01 março 2024

Mil e uma (19)

 (Continuação daqui)




19. Terramoto social

O catolicismo é uma religião pessoal, Deus exprime-se através de pessoas - os padres. O protestantismo, pelo contrário, é uma religião impessoal que cortou com todas as pessoas que o catolicismo punha no caminho entre o homem e Deus, a começar  pelos padres, mas cortou também com os santos e a própria Virgem Maria.  

Ao rejeitar a unidade doutrinal do catolicismo, o protestantismo encorajou cada homem a interpretar a Bíblia, mas rapidamente surgiram divergências de interpretação que deram lugar a múltiplas correntes do protestantismo e, dentro de cada uma, a muitas sub-correntes, as quais hoje se contam aos milhares, e que os católicos tratam depreciativamente por seitas.

Daqui resultou uma outra diferença entre catolicismo e protestantismo que enfatiza o carácter pessoal do primeiro e o carácter impessoal do segundo. Aquilo que une os católicos é uma pessoa - o Papa -, ao passo que aquilo que une os protestantes é uma ideia - a  ideia de Deus. 

Central ao carácter pessoal do catolicismo é a ideia de personalidade. Para o catolicismo Deus está, em primeiro lugar, nas pessoas, e cada pessoa é dotada de um conjunto de características pessoais que a distingue de todas as outras - a sua personalidade. Este personalismo católico torna cada ser humano, não um mero indivíduo, igual a todos os outros, mas uma pessoa, diferente de todas as outras - um ser humano único e irrepetível. Os padres, que são imitações de Cristo, nas suas diversas personalidades, exprimem também a multiplicidade de personalidades que Deus desejou para a família cristã.

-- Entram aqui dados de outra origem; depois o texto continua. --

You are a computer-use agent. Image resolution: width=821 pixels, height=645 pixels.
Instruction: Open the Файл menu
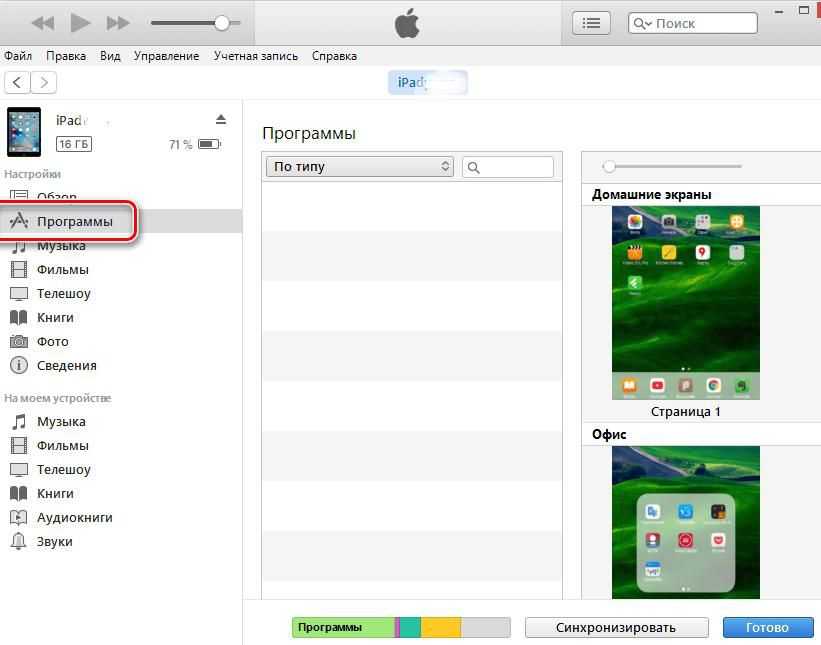(x=18, y=56)
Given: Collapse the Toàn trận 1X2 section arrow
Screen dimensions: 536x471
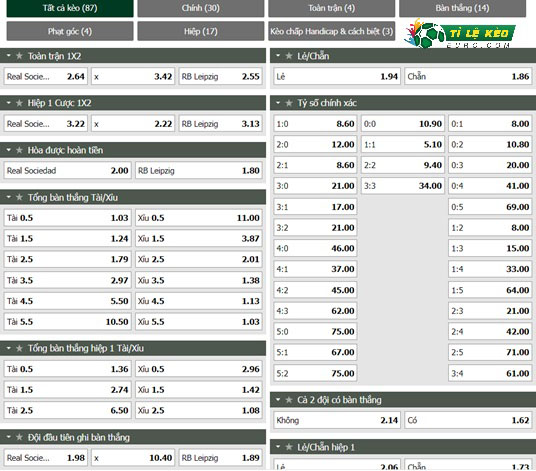Looking at the screenshot, I should [9, 56].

Esta pessoalidade que é conferida ao catolicismo pela existência dos padres, não existe no protestantismo, que olha cada pessoa como sendo igual a todas as outras, um mero indivíduo. É que para o protestantismo, Deus não está em primeiro lugar nas pessoas, mas nas ideias, e convém acentuar o plural (ideias) e não o singular (ideia de Deus) porque os protestantes rapidamente se dividiram acerca da questão em milhares de seitas. 

O protestantismo é uma religião ideológica, uma religião intelectual que põe as ideias acima das pessoas. Pelo contrário, o catolicismo é uma religião pessoal, uma religião popular, que põe as pessoas acima das ideias. Os partidos políticos são a expressão laica das seitas protestantes com as suas ideologias (versão laica das teologias protestantes) a concorrerem umas contra as outras.

 Já se imaginou o que representa tudo isto a entrar pela porta dentro de um país de religião católica, como Portugal, que não admite seitas mas defende a comunidade, que não tem correntes ideológicas em concorrência pela Verdade mas uma doutrina única que afirma ser a Verdade, que não põe as ideias acima das pessoas mas as pessoas acima das ideias, que não tem uma cultura intelectual mas uma cultura popular?

Prepare-se que vem aí terramoto social. É preciso tempo, mas tempo é tudo o que é preciso (a União Europeia tem contribuído decisivamente para o diferir).